Cette manière de voir était aussi celle du gouverneur Magnin qui, en prenant pour la première fois la présidence du Conseil général en 1881, disait à ses collègues : « Nous serons toujours d’accord sur les principes qui forment comme le fondement de cette maison. Si vous avez constamment voulu maintenir l’indépendance et la liberté d’action de la Banque, je puis me permettre de dire que je le veux autant que vous. Je l’ai dit plus d’une fois du haut de la tribune dans l’une et l’autre Chambres ; j’ai fait plus, j’ai prouvé par mes actes que mes paroles n’étaient pas de vaines déclarations. Ce n’est certes pas aujourd’hui qu’ayant l’honneur d’être appelé à diriger cette grande institution de crédit, j’abandonnerai mes doctrines sur ce point capital. J’y resterai donc fidèle, au grand profit des intérêts du pays, de ceux du Trésor et de ceux du crédit public, dont nous avons spécialement la charge. »

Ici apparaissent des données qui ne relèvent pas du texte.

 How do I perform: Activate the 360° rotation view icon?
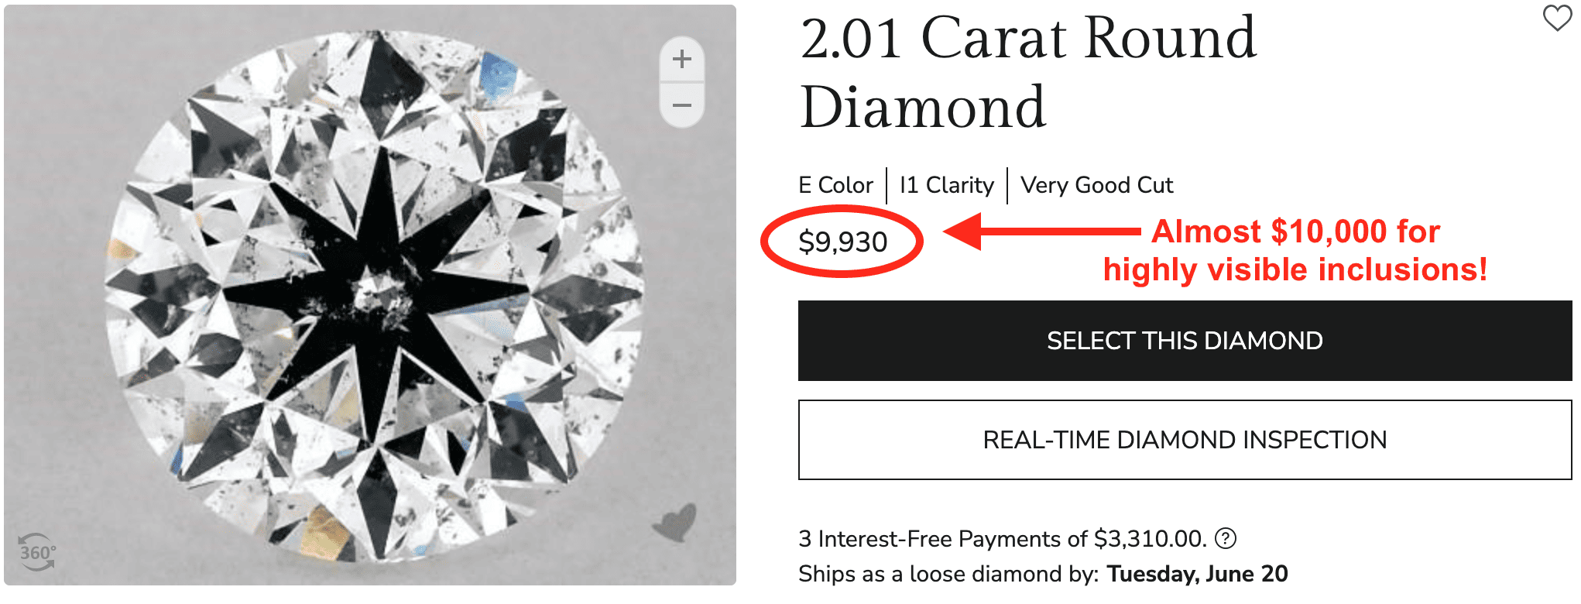tap(36, 552)
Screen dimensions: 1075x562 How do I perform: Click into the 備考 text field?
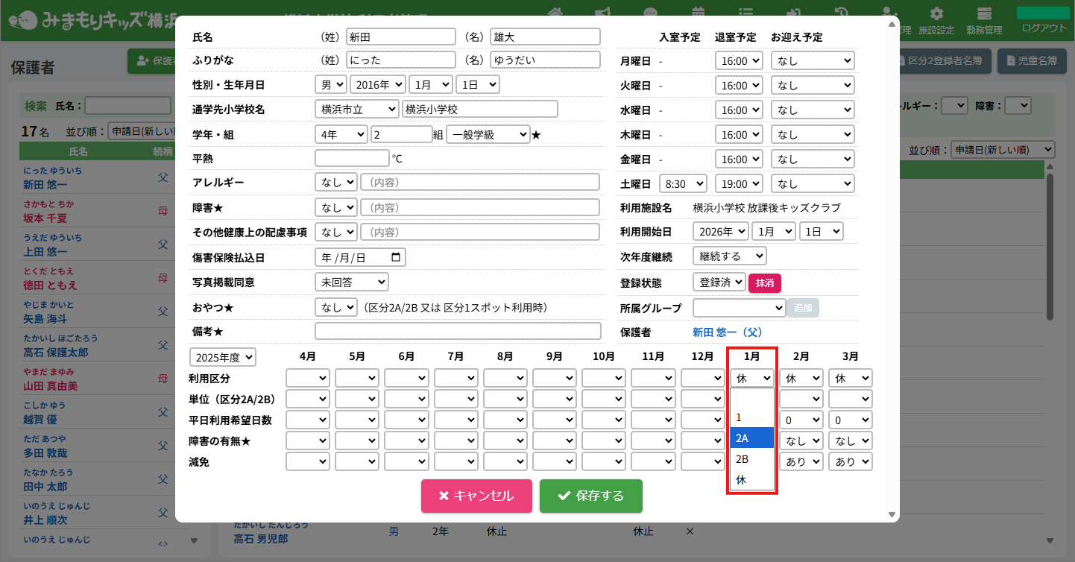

C’est cette indépendance qui est la sauvegarde de la Banque, en même temps qu’elle rend à l’Etat des services inappréciables : car c’est précisément parce que son crédit reste distinct de celui du Trésor qu’elle est capable de lui venir en aide dans une mesure non pas illimitée, mais bien supérieure à ce qu’elle pourrait utilement faire, si elle était une institution officielle. Il faut toujours en revenir au mot historique de M. Thiers résumant les événemens de 1870 : « La Banque nous a sauvés, parce qu’elle n’était pas une Banque d’Etat. » C’est la même idée qu’exprimait le gouverneur dans son compte rendu des opérations de l’année 1910, lorsqu’il disait aux actionnaires le 26 janvier 1911 : « Tout en faisant de notre maison, sous le contrôle de l’Etat, l’hôtel de la monnaie fiduciaire, les statuts lui imposent un mode de gestion qui doit conserver un caractère nettement autonome pour demeurer vraiment commercial. Ces mêmes statuts nous constituent gardiens des principes inébranlables qui ont acquis et garantissent au billet de banque une solidité et un prestige incomparables, un crédit propre et indépendant, capable de seconder celui de l’Etat lui-même pour la sauvegarde du crédit public. »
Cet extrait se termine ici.